-- Data listing follows --

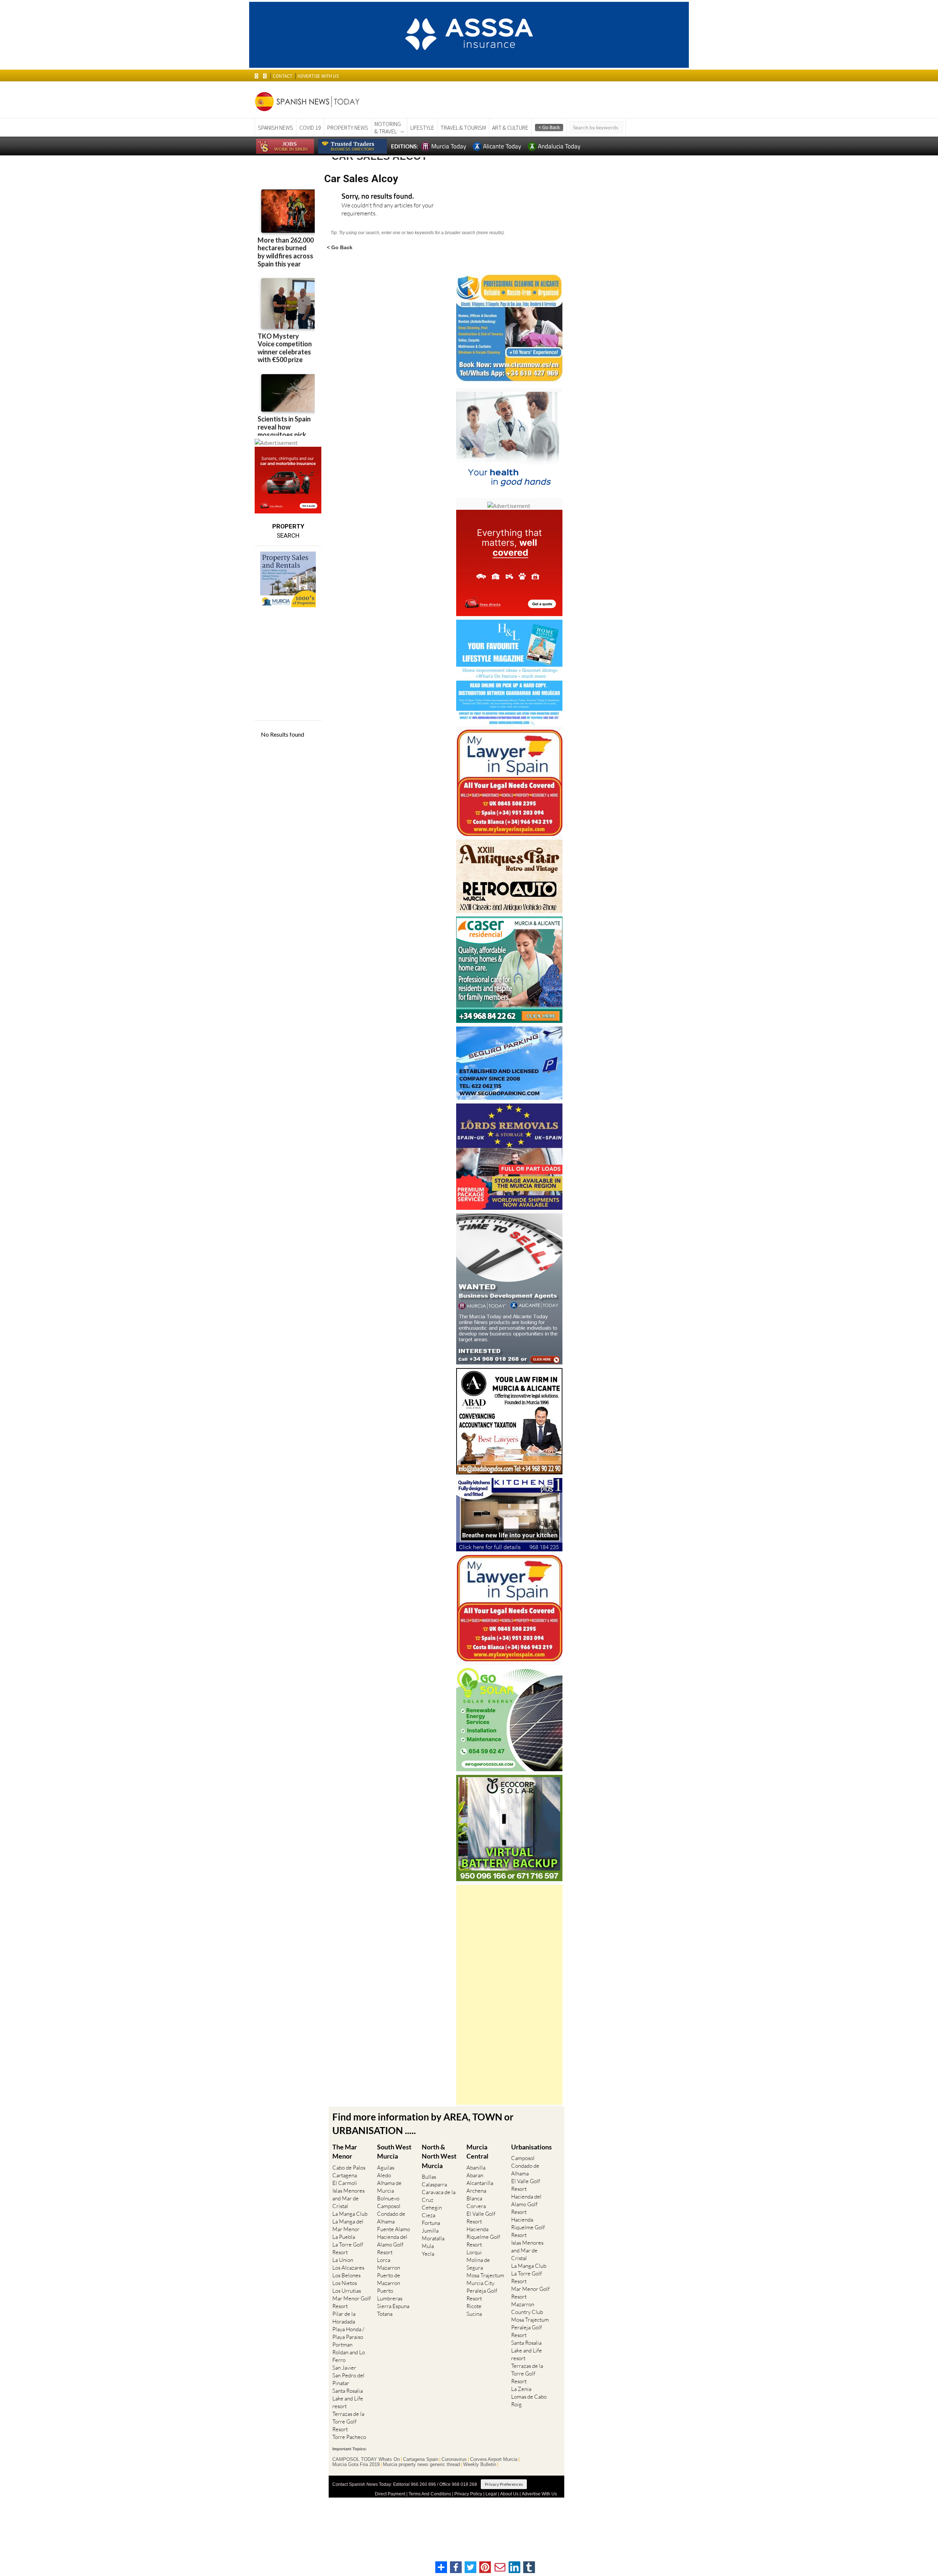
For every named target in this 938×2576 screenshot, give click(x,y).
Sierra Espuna (393, 2306)
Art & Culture (510, 127)
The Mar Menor (344, 2151)
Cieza (428, 2215)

-- Data listing concluded --

Your instructions:
When you copy the data above, reproduce each line exactly and skip every image.

Completed task:
For every named target in this 938×2576 screenshot, give click(x,y).
Sierra Espuna (393, 2306)
Art & Culture (510, 127)
The Mar Menor (344, 2151)
Cieza (428, 2215)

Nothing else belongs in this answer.